Bitcoin Companies and Entrepreneurs Can't Get Bank Accounts - mrb
http://www.forbes.com/sites/kashmirhill/2013/11/15/bitcoin-companies-and-entrepreneurs-cant-get-bank-accounts/
======
dx4100
Welcome to the world of the banks.

I worked at a currency exchange for years, and this was a constant problem. I
wrote software that would allow us to easily switch banks and accounts,
because it happened at times once per week.

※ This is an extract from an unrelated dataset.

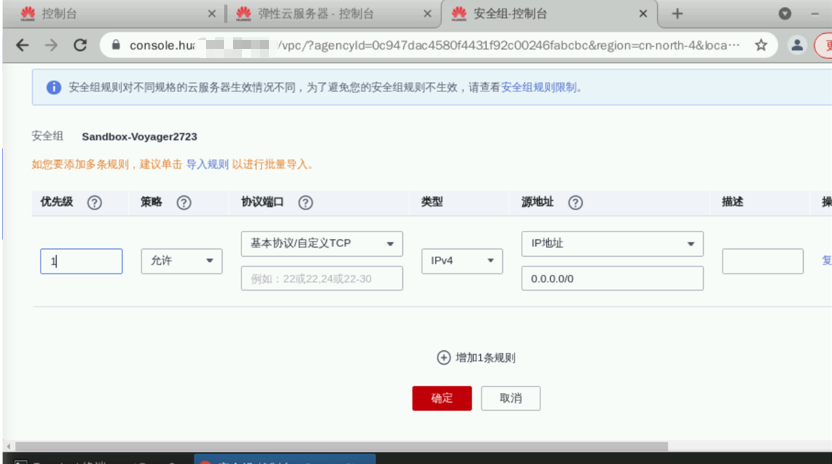Image resolution: width=832 pixels, height=464 pixels.
Task: Open the 允许 policy dropdown
Action: click(181, 261)
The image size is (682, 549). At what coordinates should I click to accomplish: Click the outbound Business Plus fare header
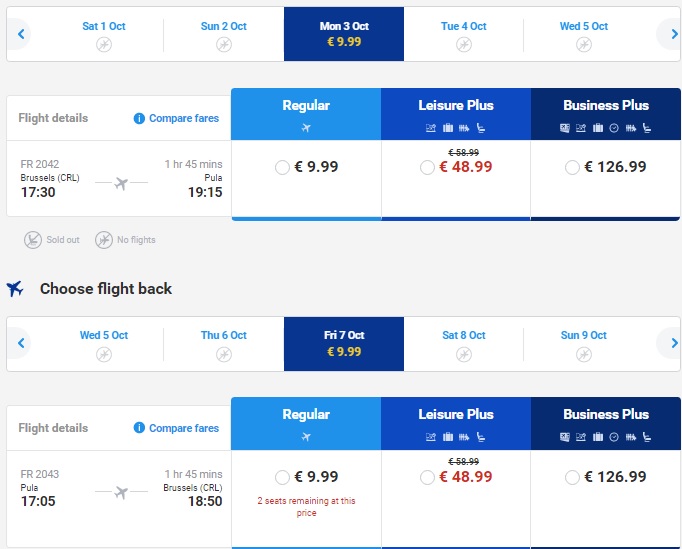click(x=605, y=114)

At one point, we had spent 6 months negotiating with a bank to get a solid
account that would supposedly never go away. They spent that time auditing us
and assessing all risks. They gave the green light, then mysteriously one week
in, they closed our account. They wouldn't tell us why immediately, but we
found out later through back channels that 'someone from the government called
us, and we were at risk of losing (some license, certification, whatever), so
we can't do business with you'. We just accepted that we'd have banking
problems indefinitely, and kept going.

The gov't and the bank don't like the competition with USD. They're under
pressure from the Treasury, the Fed, and FinCEN to make difficult transactions
for exotic currencies (we bought and sold the Iraqi Dinar).

I'm not surprised BTC consumers and traders are seeing this. I'm hoping that
it'll help put pressure on the government to change its policies.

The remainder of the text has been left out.